— Saved data entries —
------------------------------------------------------------

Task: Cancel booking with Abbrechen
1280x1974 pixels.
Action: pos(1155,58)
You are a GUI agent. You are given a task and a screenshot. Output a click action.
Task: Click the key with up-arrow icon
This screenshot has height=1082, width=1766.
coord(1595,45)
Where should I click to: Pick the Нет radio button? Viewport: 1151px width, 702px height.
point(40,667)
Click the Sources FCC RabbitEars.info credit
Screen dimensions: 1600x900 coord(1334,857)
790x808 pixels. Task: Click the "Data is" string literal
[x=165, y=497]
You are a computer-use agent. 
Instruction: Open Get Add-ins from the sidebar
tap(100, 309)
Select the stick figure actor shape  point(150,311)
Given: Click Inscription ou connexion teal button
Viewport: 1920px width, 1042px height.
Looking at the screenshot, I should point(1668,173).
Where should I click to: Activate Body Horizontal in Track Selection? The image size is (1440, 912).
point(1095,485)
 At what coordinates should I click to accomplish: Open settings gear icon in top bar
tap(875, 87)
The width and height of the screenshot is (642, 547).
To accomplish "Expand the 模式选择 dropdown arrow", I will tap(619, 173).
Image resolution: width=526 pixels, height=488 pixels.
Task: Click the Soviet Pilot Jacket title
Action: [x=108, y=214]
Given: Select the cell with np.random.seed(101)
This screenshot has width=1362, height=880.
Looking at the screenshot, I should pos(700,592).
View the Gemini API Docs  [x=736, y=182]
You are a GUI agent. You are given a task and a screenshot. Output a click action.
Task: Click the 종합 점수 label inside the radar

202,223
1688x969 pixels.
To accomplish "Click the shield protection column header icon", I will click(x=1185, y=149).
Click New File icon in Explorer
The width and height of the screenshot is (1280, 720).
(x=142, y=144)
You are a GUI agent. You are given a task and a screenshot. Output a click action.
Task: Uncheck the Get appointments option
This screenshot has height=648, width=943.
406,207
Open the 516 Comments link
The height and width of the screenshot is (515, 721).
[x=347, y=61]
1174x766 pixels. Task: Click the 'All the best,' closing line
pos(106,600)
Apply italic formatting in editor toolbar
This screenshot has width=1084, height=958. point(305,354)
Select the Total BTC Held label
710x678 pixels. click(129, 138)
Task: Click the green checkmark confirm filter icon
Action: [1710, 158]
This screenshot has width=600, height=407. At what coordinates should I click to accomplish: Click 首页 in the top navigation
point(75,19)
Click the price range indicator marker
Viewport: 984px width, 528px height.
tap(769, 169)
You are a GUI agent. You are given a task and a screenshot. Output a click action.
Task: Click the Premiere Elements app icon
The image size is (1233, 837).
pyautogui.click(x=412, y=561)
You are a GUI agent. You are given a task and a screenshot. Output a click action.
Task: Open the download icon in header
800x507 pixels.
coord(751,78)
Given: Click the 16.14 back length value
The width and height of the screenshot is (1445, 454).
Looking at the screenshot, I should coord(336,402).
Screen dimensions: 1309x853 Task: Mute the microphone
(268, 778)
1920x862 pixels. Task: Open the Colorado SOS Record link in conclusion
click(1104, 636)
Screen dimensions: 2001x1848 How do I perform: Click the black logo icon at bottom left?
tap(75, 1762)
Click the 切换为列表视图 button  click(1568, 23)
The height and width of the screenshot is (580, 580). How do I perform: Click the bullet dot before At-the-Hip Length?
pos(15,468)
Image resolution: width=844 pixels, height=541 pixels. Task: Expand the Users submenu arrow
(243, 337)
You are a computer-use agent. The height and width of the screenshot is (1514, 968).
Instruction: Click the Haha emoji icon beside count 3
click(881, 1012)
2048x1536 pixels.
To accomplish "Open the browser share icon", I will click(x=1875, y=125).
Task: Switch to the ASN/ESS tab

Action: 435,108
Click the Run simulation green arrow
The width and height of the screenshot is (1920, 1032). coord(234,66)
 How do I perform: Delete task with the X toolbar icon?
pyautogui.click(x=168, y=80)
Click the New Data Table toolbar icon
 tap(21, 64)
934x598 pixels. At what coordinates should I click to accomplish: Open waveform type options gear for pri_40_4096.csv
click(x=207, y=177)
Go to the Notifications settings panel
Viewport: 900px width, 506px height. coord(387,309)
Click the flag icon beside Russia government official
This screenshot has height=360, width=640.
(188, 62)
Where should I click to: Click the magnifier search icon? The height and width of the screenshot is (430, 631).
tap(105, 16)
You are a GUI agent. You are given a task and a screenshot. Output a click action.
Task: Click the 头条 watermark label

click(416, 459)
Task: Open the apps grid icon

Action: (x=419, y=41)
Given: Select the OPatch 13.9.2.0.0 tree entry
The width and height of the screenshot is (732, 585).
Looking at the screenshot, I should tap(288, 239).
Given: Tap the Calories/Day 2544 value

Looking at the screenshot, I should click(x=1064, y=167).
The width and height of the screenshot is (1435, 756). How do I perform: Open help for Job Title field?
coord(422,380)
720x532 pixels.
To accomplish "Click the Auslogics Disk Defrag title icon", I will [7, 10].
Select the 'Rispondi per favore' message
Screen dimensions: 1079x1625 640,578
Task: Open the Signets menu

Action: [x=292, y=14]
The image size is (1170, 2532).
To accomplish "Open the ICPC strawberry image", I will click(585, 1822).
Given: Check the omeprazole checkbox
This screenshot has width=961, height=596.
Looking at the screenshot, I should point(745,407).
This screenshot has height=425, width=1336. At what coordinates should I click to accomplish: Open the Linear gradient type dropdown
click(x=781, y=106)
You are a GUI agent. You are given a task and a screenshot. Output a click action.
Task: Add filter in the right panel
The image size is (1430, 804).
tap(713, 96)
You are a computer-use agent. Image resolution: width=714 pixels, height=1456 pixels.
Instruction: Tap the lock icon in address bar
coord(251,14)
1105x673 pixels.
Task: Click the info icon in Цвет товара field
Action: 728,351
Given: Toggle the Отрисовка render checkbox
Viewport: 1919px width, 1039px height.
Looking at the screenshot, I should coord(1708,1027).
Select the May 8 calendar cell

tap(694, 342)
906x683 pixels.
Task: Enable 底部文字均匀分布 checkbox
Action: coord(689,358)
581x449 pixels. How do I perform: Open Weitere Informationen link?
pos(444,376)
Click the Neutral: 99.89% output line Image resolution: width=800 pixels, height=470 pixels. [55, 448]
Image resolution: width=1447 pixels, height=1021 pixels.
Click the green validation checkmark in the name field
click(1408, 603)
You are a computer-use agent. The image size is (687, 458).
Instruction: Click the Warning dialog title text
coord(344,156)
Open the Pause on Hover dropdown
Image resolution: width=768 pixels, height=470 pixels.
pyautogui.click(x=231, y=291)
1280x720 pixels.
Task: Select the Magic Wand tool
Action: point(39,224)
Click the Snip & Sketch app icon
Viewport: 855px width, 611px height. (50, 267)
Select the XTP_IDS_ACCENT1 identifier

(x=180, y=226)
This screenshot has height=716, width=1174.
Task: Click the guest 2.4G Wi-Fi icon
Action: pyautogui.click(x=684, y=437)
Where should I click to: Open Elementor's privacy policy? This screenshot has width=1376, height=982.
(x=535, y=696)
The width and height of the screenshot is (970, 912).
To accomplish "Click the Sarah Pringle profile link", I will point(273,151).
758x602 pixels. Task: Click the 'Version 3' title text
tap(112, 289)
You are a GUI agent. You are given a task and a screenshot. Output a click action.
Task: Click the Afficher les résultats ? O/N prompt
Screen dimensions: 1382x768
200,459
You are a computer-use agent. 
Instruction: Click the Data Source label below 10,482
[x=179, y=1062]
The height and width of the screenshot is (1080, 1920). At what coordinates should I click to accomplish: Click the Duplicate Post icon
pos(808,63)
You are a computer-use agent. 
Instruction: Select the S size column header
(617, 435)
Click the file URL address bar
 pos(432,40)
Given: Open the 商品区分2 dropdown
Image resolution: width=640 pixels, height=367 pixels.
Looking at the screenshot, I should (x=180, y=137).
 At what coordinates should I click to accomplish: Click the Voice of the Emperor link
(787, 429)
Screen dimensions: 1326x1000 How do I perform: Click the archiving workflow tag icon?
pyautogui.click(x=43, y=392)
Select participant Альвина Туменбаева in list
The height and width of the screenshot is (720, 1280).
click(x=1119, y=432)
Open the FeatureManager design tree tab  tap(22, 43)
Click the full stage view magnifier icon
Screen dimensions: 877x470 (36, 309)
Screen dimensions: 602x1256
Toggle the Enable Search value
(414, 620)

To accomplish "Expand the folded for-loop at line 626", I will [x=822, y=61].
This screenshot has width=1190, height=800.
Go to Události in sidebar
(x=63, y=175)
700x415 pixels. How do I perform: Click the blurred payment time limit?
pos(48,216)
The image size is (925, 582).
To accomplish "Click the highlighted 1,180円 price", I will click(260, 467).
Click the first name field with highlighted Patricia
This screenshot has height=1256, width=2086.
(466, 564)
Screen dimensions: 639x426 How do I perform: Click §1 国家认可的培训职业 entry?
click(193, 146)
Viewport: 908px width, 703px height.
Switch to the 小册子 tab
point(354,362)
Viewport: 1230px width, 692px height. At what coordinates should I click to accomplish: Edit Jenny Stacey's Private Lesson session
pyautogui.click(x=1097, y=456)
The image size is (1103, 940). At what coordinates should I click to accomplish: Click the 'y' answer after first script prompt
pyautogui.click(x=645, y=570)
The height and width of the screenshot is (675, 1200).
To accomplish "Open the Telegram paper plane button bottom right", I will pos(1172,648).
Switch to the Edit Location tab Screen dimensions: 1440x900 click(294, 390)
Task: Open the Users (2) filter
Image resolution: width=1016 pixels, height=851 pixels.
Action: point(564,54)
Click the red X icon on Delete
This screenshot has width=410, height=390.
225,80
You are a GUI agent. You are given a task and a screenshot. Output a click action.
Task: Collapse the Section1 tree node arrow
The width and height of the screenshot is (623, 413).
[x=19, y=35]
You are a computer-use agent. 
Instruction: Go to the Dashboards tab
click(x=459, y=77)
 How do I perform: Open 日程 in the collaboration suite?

------------------------------------------------------------

— EXERCISE INSTRUCTIONS —
Give the number of lines in the entries that hold the string "tree", and add nothing else.

— WRITTEN REPLY —
3